The described variability in age of onset, progression of pulmonary disease, and survival in individuals with cystic fibrosis suggests that factors other than CFTR genotype, particularly genetic background and environmental influences, are likely to play a role in the natural history of the disease in individual patients (Mickle and Cutting, 1998; Mickle and Cutting, 2000). In particular, little correlation has been demonstrated between specific CFTR genotypes and the severity of lung disease, a key determinant for prognosis and survival. For that reason, environmental and other genetic factors may play an important role (Mickle and Cutting, 1998; Mickle and Cutting, 2000). Lungs are directly exposed to a variety of environmental factors, including pollutants (e.g., cigarette smoke) and pathogens.

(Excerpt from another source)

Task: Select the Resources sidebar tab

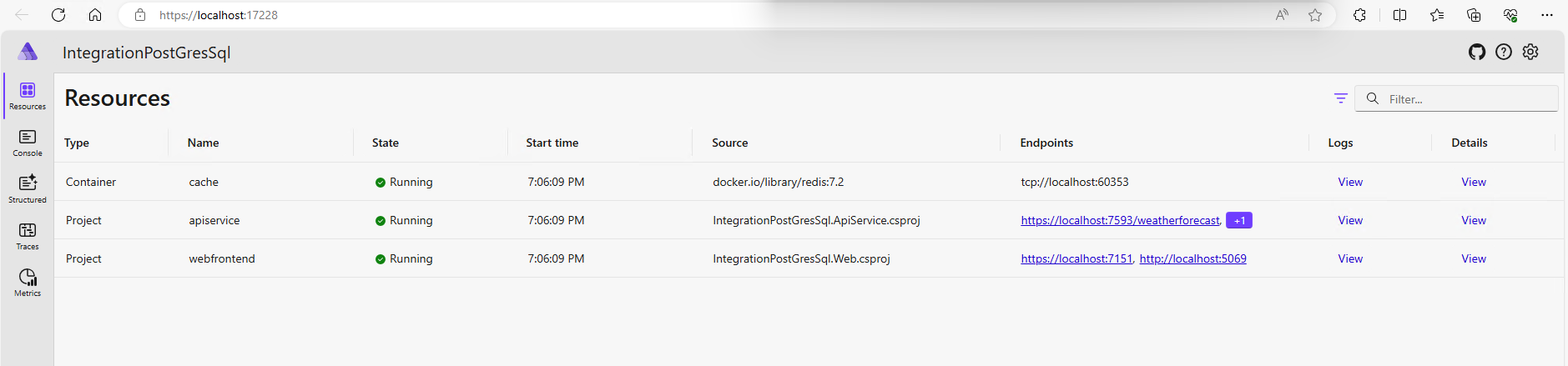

Genetically determined factors could influence key events in progression of cystic fibrosis lung disease. Susceptibility to bacterial infections, for example, could be influenced by genes or regions associated with immunity (e.g., MBL, TNFα) and inflammation (e.g., HLA region). These genetic components, as well as other candidate modifier genes implicated in mouse models and human studies, have been targeted for study (Zielenski, 2000). Genetic factors that influence response to therapeutic intervention are also being explored.

In the context of prenatal screening for cystic fibrosis, future knowledge of important modifiers that could significantly affect prognosis or response to treatment might influence parental decision-making. For example, if a specific gene were identified that influenced an affected individual's response to a new effective treatment, prenatal testing for that gene might provide additional information about prognosis.

References

Cutting GR. Cystic Fibrosis. In Principles and Practice of Medical Genetics, Churchill Livingstone, New York, DL Rimoin, JM Connor, RE Pyeritz, Eds., 4^th Edition, In press.

Mickle JE, Cutting GR. 1998. Clinical implications of cystic fibrosis transmembrane conductance regulator mutations. Clin Chest Med 19:443-459.

Mickle JE, Cutting GR. 2000. Genotype-phenotype relationships in cystic fibrosis. Med Clin North Am 84 :597-607.

Murray J, Cuckle H, Taylor G, Littlewood OBE, Hewison J. 1999. Screening for cystic fibrosis. Health Technol Assess 3:1-101.